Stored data
┄┄┄┄┄┄┄┄┄┄┄┄┄┄┄┄┄┄┄┄
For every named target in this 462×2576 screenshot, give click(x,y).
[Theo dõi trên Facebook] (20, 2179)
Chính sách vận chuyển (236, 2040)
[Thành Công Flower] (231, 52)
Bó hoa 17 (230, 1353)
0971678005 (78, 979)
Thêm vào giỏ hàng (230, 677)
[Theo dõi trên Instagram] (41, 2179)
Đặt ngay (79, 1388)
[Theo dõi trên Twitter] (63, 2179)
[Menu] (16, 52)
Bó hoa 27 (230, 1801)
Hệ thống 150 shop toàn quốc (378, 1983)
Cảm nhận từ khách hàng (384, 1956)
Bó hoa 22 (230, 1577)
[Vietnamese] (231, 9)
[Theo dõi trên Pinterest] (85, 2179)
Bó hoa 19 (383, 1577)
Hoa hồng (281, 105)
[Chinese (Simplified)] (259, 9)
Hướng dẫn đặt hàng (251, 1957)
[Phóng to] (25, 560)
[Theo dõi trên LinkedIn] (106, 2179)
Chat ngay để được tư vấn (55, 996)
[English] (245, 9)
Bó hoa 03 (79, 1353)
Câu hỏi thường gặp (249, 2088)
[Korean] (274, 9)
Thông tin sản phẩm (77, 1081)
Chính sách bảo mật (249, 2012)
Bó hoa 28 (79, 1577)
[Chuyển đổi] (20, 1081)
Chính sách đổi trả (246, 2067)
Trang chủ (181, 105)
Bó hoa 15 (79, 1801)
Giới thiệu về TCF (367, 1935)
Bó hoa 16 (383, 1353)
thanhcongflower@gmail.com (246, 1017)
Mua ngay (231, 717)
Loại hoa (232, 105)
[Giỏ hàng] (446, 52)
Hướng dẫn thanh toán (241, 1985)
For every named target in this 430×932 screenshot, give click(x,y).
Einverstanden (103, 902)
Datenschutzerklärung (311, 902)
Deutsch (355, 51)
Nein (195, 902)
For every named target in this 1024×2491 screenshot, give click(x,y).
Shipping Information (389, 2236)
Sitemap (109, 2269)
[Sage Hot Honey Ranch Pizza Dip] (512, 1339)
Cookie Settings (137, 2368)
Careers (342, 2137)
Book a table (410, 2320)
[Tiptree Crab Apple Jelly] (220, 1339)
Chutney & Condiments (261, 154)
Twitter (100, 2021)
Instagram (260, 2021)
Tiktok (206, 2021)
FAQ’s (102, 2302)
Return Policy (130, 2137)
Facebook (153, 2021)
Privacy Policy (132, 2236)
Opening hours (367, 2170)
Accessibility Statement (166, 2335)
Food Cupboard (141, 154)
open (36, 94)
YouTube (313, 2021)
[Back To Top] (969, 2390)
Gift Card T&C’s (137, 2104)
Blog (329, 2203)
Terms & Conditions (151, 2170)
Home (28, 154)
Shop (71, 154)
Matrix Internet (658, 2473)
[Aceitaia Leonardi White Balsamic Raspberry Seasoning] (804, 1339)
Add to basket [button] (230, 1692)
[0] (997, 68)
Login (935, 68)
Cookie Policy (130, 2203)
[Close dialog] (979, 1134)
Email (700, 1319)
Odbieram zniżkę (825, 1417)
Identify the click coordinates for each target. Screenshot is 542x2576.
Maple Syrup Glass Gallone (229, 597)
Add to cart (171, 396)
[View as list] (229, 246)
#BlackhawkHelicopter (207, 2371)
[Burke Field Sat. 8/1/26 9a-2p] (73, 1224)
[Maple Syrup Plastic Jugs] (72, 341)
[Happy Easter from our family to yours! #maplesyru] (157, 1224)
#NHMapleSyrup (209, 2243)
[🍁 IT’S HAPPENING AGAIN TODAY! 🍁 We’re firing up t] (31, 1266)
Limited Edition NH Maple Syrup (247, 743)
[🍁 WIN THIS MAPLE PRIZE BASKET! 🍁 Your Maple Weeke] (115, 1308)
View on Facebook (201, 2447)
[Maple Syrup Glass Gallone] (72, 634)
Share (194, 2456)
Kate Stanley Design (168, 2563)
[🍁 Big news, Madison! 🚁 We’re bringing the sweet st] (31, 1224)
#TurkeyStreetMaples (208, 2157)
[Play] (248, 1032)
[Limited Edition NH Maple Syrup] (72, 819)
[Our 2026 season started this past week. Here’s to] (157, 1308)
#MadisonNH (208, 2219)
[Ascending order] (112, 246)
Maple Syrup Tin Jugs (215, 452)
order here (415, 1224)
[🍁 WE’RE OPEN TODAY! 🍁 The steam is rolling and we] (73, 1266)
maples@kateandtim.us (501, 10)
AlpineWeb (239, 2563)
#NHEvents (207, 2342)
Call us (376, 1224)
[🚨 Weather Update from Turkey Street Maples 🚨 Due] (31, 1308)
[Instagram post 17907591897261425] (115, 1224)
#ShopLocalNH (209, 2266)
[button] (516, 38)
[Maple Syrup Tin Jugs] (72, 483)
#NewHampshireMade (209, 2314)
┄┄┄┄┄┄┄┄┄┄┄┄┄┄┄┄┄┄┄┄
What to do:
Pull out all lines in the data above that include "Jugs".

Written solution:
[Maple Syrup Plastic Jugs] (72, 341)
Maple Syrup Tin Jugs (215, 452)
[Maple Syrup Tin Jugs] (72, 483)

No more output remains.